To what state the hitherto tranquil married life of Colonel and Mrs. Alexander Grant might have been reduced if the discussion about the fitness of Jasmine to act as temporary parlourmaid during the Grand Duchess's visit had gone on much longer, it would be hard to say. The problem was solved, for Jasmine at any rate, by two telegrams arriving within half an hour of one another, one from Aunt May to say that Lettice and Pamela were both ill with scarlet fever, and another from Aunt Cuckoo to say that her little son was ill without specifying the complaint. Both telegrams concluded with the suggestion that Jasmine should pack up at once and come to the rescue. Jasmine would have preferred to go straight away to Aunt Cuckoo; but aware as she was of Aunt Cuckoo's fickleness and knowing that, if she did go to Aunt Cuckoo in preference to Aunt May, Aunt May would never forgive her, a prospect that a short time ago she would not have minded, but which now she rather dreaded, for since her visit to Curtain Wells she was feeling afraid of the future, she tried to avoid making a decision for herself by consulting Uncle Alec and Aunt Mildred. Both of them were sure that she should go to Aunt May, and Aunt Mildred pointed out with what for her was excellent logic: "Lettice and Pamela are both ill and they are both her daughters, whereas this infant is not Aunt Cuckoo's son, and if Aunt Cuckoo deliberately adopts sons she ought to be able to look after them herself."

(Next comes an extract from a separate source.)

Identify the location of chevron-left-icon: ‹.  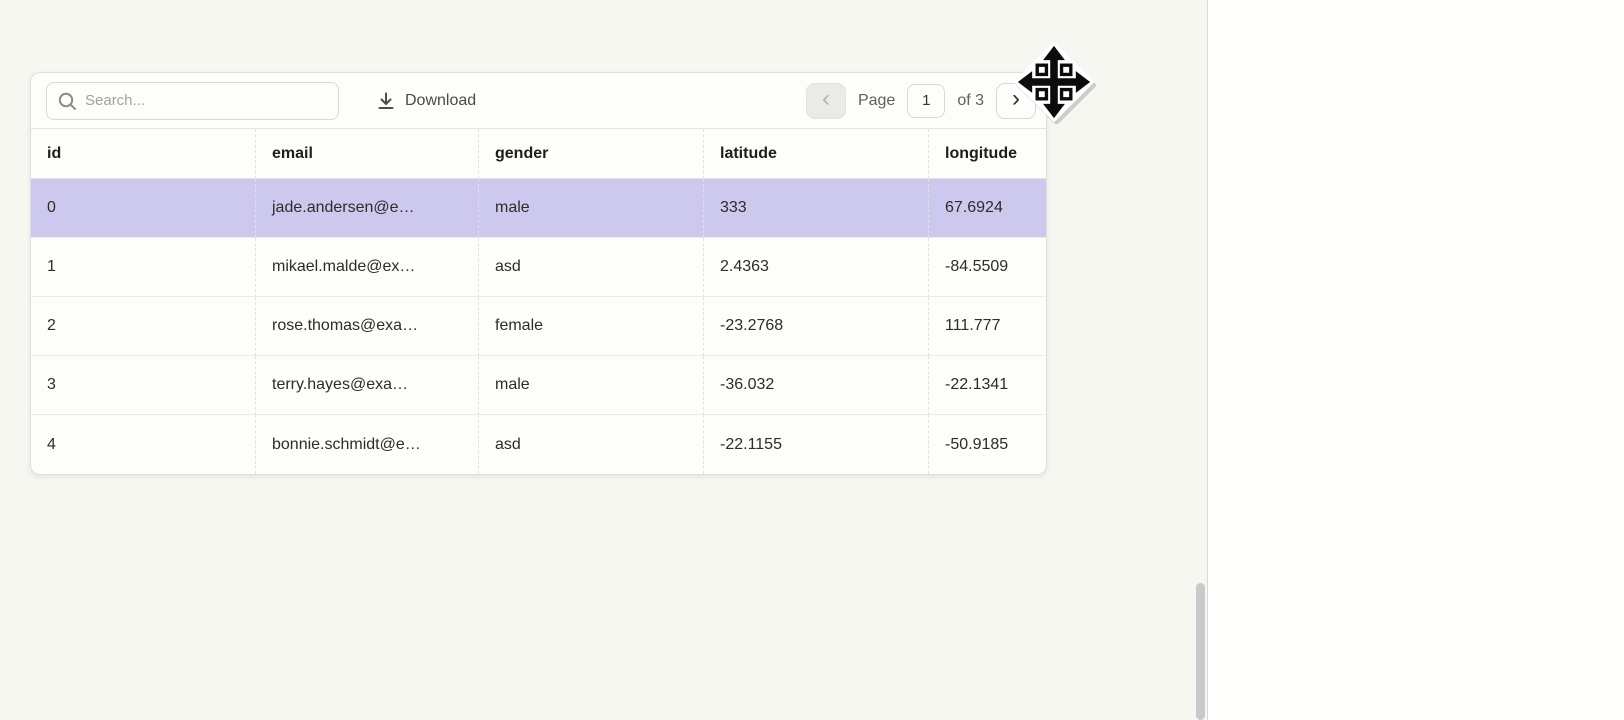
(826, 98).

"In fact," the Colonel said, "I should not be surprised to receive a telegram from Eneas asking me to look after Aunt Cuckoo. Well, we shall miss you here," he added; but Jasmine could see that he was really very glad that she was going. Aunt Mildred too was evidently not sorry to escape from the argument about the parlourmaid. Now she could go on believing for the rest of her life that if Jasmine had stayed she would have had her way and turned her into a temporary parlourmaid for the benefit of the Grand Duchess.

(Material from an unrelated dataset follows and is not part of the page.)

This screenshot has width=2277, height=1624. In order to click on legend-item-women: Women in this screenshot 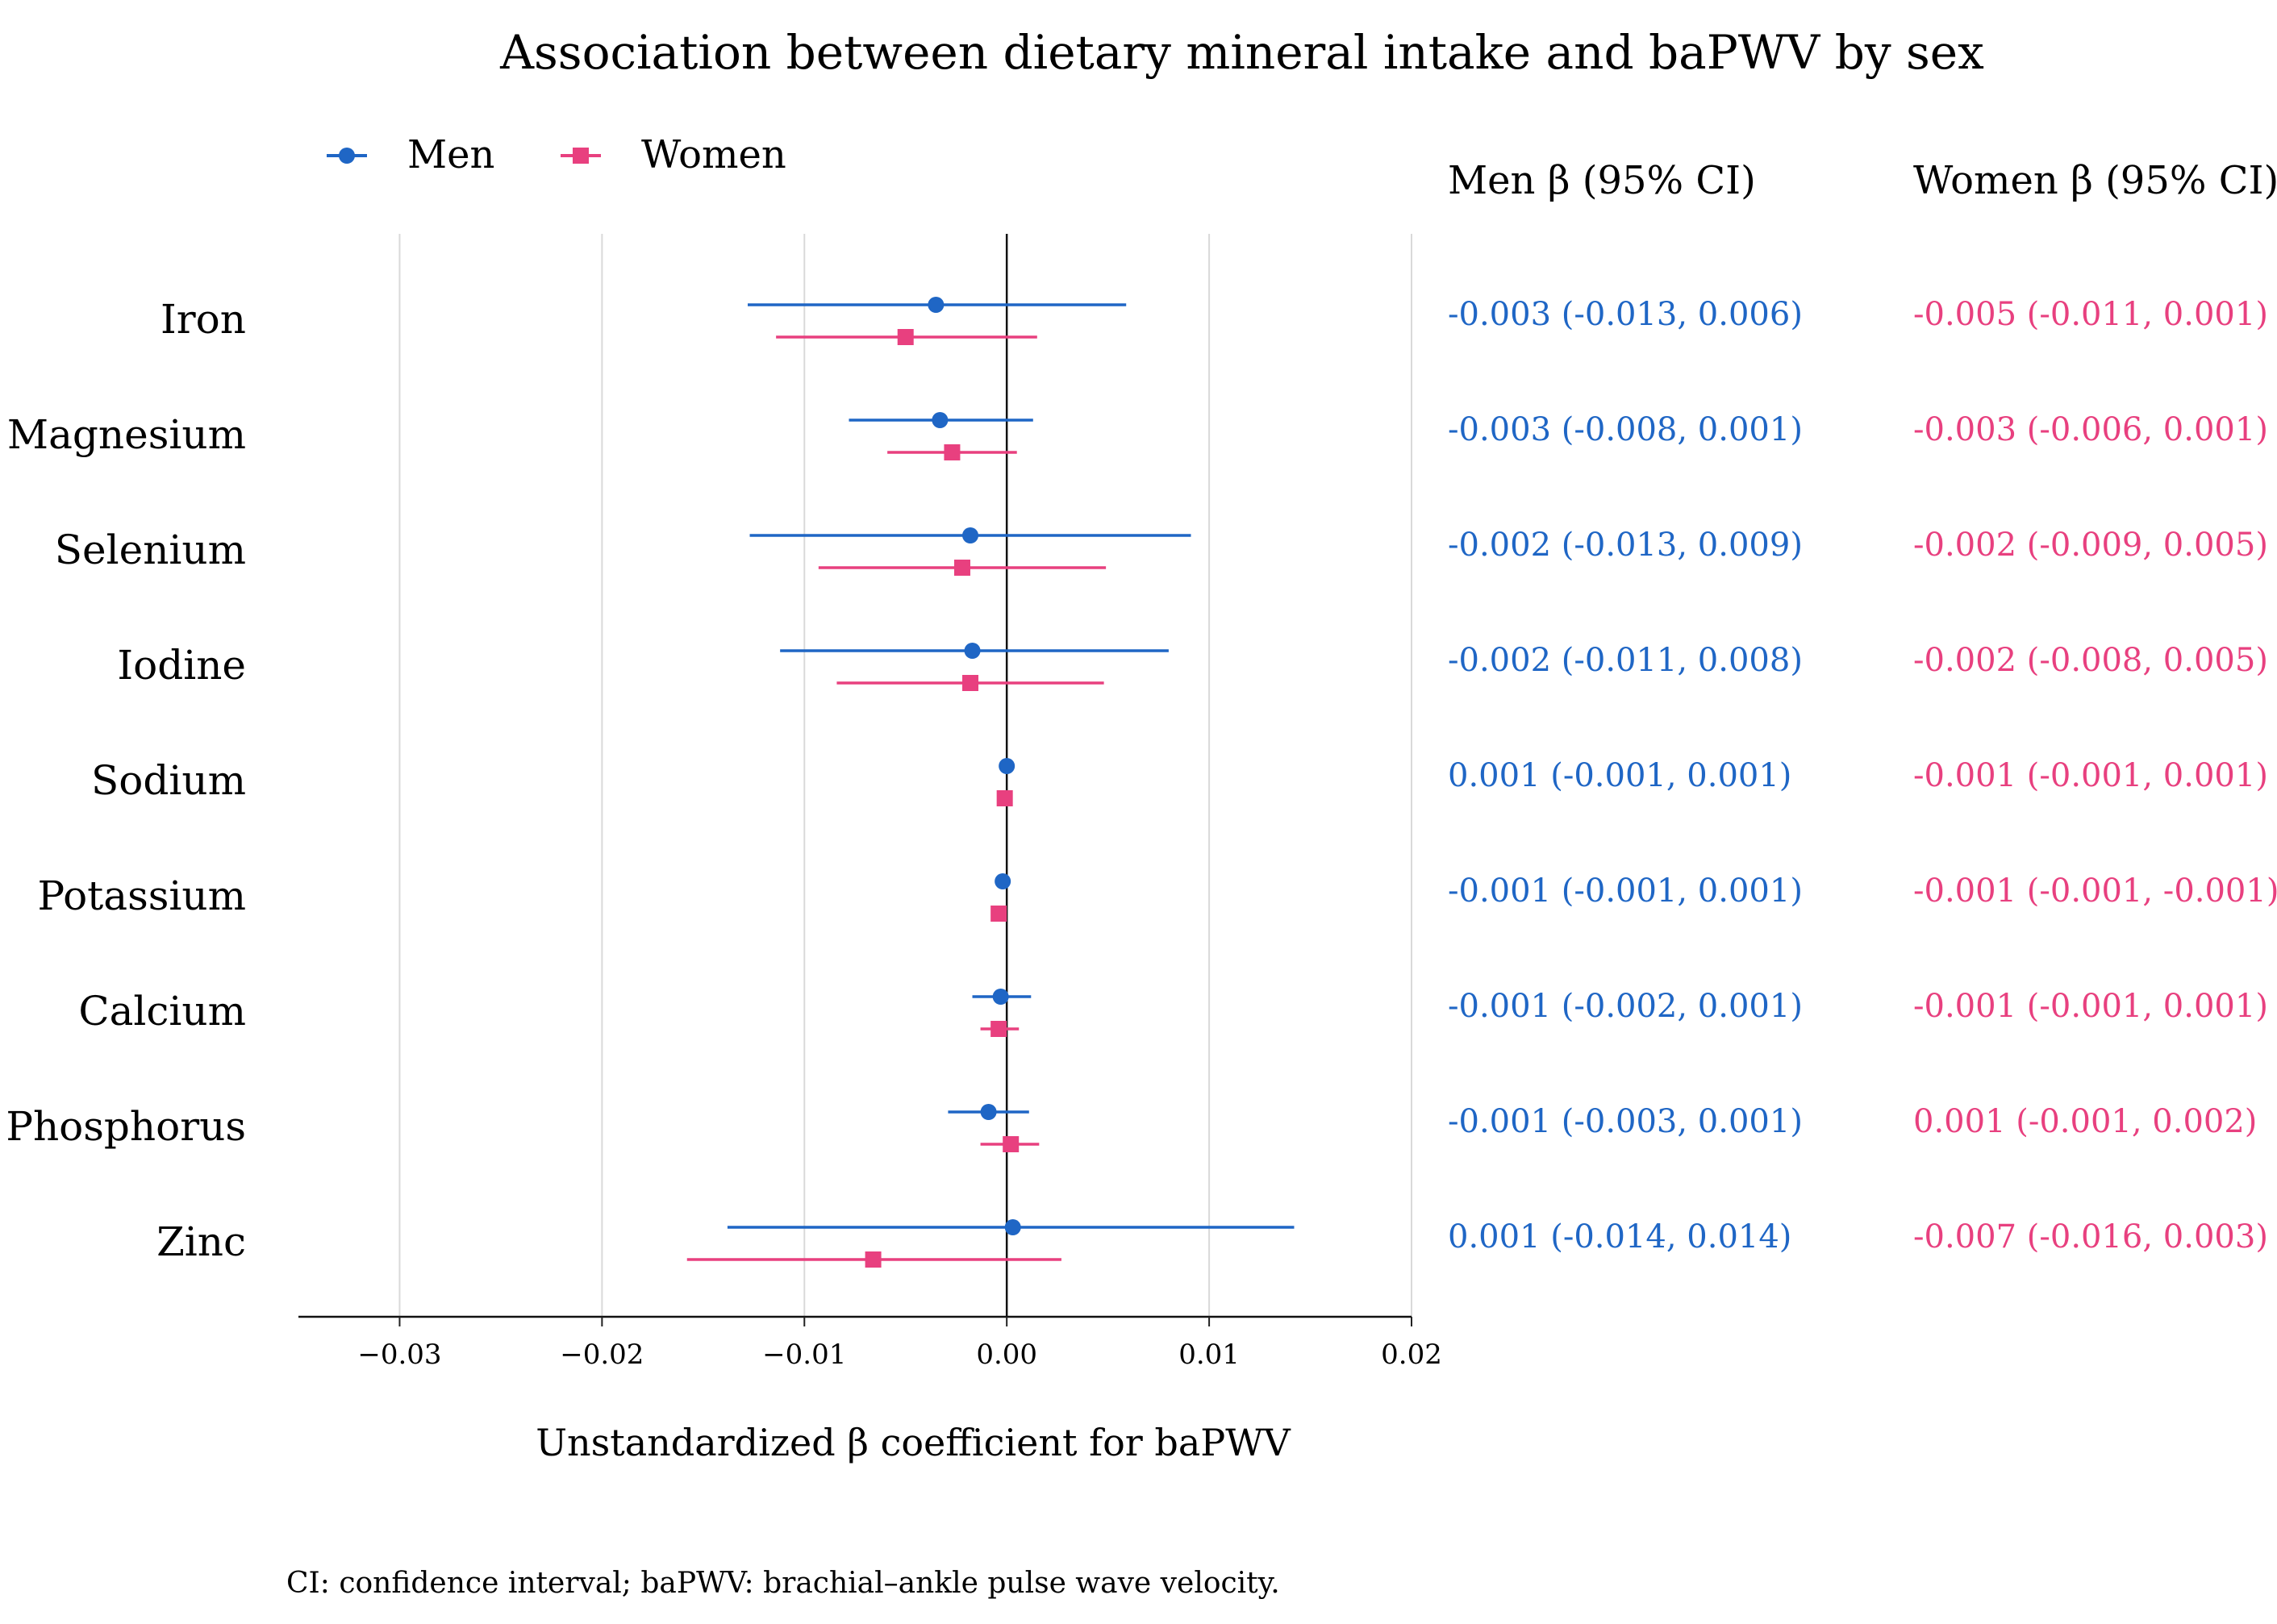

The Prince, whose capacity for differentiating the various human emotions was most indefinite, danced up and down with delight at hearing that Jasmine was going away. Aunt Mildred tried to explain that he was really dancing with sorrow; but it appeared presently that the Prince had an idea that he was going away with her, and that he really had been dancing with delight, his capacity for differentiating the human emotions not being quite so indefinite as it was thought to be. When he found that Jasmine was going away without him, he could not be pacified until Snelson had got into a large clothes-basket, and pretended to be something that Jasmine never knew. Whatever it was, the Prince was reconciled to her departure, and the last she saw of him he was sitting cross-legged in front of the clothes-basket with an expression on his face of divine content. She thought to herself with a laugh as she drove off that Snelson would probably spend many hours in the clothes-basket during the next two or three weeks. In fact, he would probably spend most of his time in that clothes-basket, until the Prince found another pet upon which to lavish his admiration, or until he grew envious of Snelson's lot and decided to occupy the clothes-basket himself.

Chapter Eleven

THERE is no doubt that if Lady Grant could have found the smallest pretext for blaming her niece, she would have held her responsible for the scarlet fever which had attacked her daughters. As it was, she had to be content with dwelling upon the inconvenience of Jasmine's succumbing to the malady.